Revolver è solo l’inizio di una fase di creatività e maturazione artistica dei The Beatles. Al sound più estivo e allegro di singoli come She Loves Me e Twist and Shout, si sostituisce una sperimentazione musicale molto più profonda.

Tomorrow Never Knows è la sintesi perfetta di queste sessioni profonde in studio, dove ogni membro esplorava sfumature musicali ed esperienze differenti.

 

 

The Beatles - Eight Days A Week

Se fino a quel momento i The Beatles avevano cambiato il modo di concepire la musica

Se fino a quel momento i The Beatles avevano cambiato il modo di concepire la musica e una boy band, adesso i The Beatles avevano cambiato il modo di fare la musica.

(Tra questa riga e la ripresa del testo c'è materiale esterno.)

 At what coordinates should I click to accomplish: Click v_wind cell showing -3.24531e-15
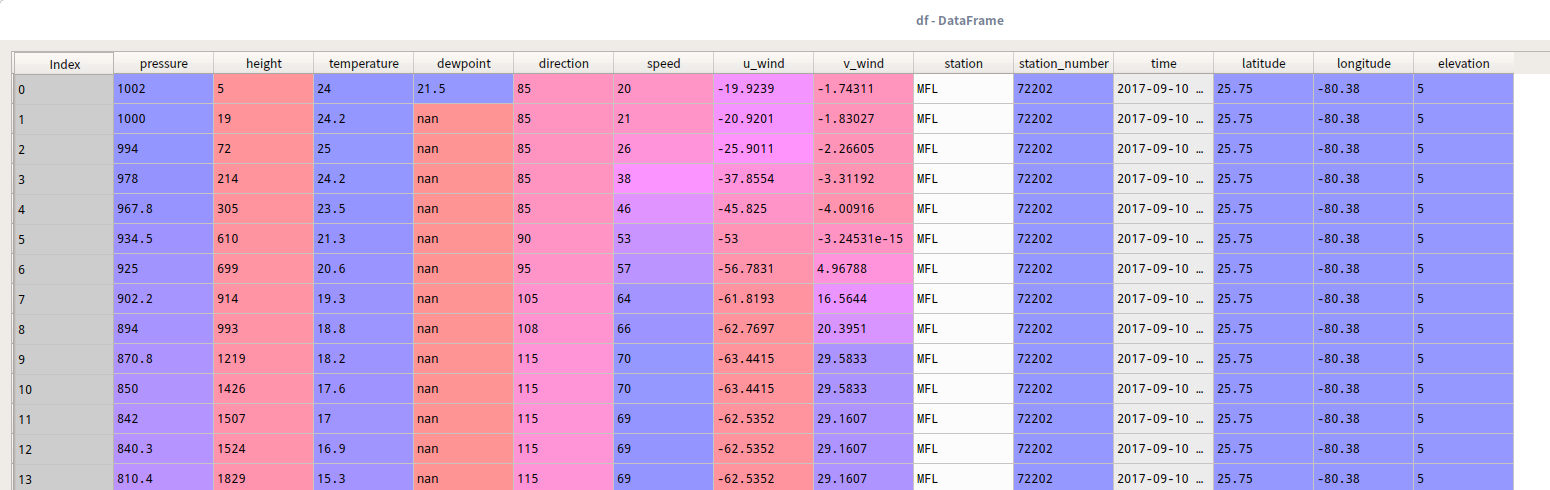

E da qui in poi il percorso è in discesa, o quasi. Howard con The Beatles – Eight Days a Week si concentra unicamente sul lato artistico della band, lasciando fuori diatribe sentimentali, scontri personali e problemi finanziari.

Una sequenza di lunghe copertine, una più colorata dell’altra, ci porta in cima ai tetti di Londra. Il 30 Gennaio del 1969, nel quartiere generale londinese del gruppo, i The Beatles si esibiscono nel loro ultimo live, prima di sfornare nel 1970 l’ultimo disco, Let It Be.

Un finale adeguato!

 

Ron Howard riporta scene emozionanti di quel live che per qualcuno avrà anche rappresentato la fine di un’era, ma qui si sta parlando dell’inizio di una nuova epoca. Un’epoca immortale, di cui i The Beatles sono re indiscussi.

In tutto il mondo non c’è stato più un solo artista capace, in soli dieci anni, di cambiare così tanto le sorti della musica, in ogni suo genere.

 

 

The Beatles – Eight Days a Week ha la capacità di far vivere tutto questo in un’ora e mezzo dove oltre centocinquanta brani musicali che hanno fatto la storia ci accompagnano per luoghi, immagini e testimonianze. Un viaggio appassionante, romantico e anche divertente.

The Beatles – Eight Days a Week è la dichiarazione d’amore di un autore nei confronti di una band che ha cambiato il mondo, ma anche lo sguardo oggettivo su un lavoro mai svolto fino a quel momento.

Alla fine del film c’è un extra di 30 minuti con le esclusive immagini del primo famoso concentro al Shea Stadium del 15 Agosto 1965.

 

 

The Beatles – Eight Days a Week sarà al cinema dal 15 al 21 Settembre. Evento che vi consigliamo di non perdere!